Proprio i giovanissimi sono spesso stati accusati di atteggiamenti superficiali in relazione alla pandemia…

Alla loro età la percezione del rischio è minata da un grande senso di potenza e invulnerabilità che è importante, perché li aiuta in quel processo di svincolo dalla famiglia e costruzione della identità. Questo, unito al fatto che il contagio li tocchi relativamente, poiché si ammalano di meno, e ad una comunicazione ambivalente a cui sono stati sottoposti, contribuisce spesso alla loro “disobbedienza”. Ecco perché diventa fondamentale coinvolgerli, far sentire loro che stanno facendo qualcosa di importante”.

In generale, questa situazioni potrà avere delle conseguenze sul processo di crescita dei nostri adolescenti?

Non sappiamo che cosa porterà questa modalità di socializzazione digitale a lungo termine. Sappiamo però che c’è tanta resilienza e forse dovremo riscrivere la pragmatica della comunicazione umana.

Tutto questo in condizioni di “normalità”. Come andrebbero fronteggiati invece i casi di disabilità o di situazioni familiari difficili?
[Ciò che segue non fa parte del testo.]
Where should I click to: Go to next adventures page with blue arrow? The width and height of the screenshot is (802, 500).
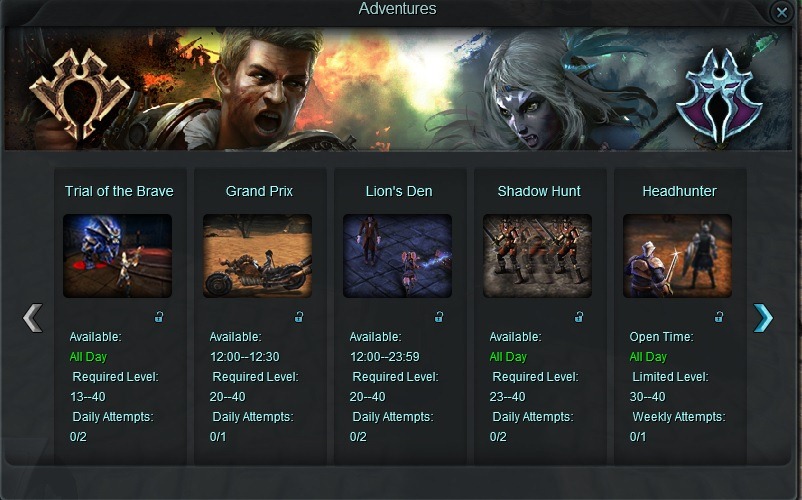763,318
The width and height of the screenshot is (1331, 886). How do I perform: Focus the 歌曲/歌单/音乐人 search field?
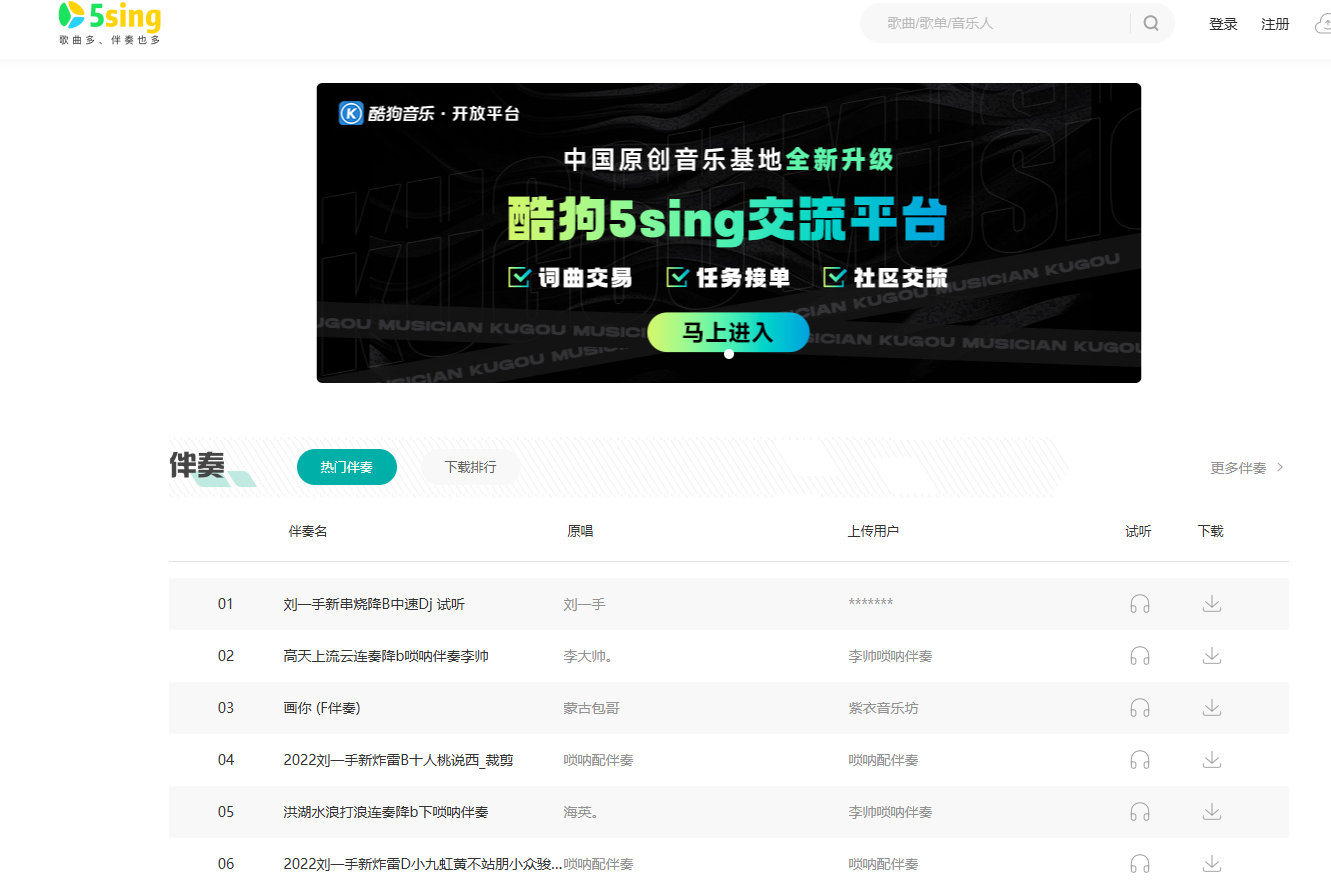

In questi casi ci vorrebbero dei servizi di prossimità efficienti. Grazie alla tecnologia, e alla pandemia, la cura e il supporto, vedono modificato il “setting”, il contesto in cui si opera. L’home visiting è uno strumento che, all’occorrenza, va utilizzato: far entrare in sicurezza un educatore in casa può aiutare le famiglie che vivono situazioni complicate. Fondamentale è inoltre avere attivo un servizio di psicologia scolastica presso gli istituti, che lavori in sinergia con le istituzioni del territorio, capace di operare on line e attivare interventi di prossimità, seguendo la mutevolezza e complessità dei bisogni degli alunni, arginando le discriminazioni che potrebbero verificarsi.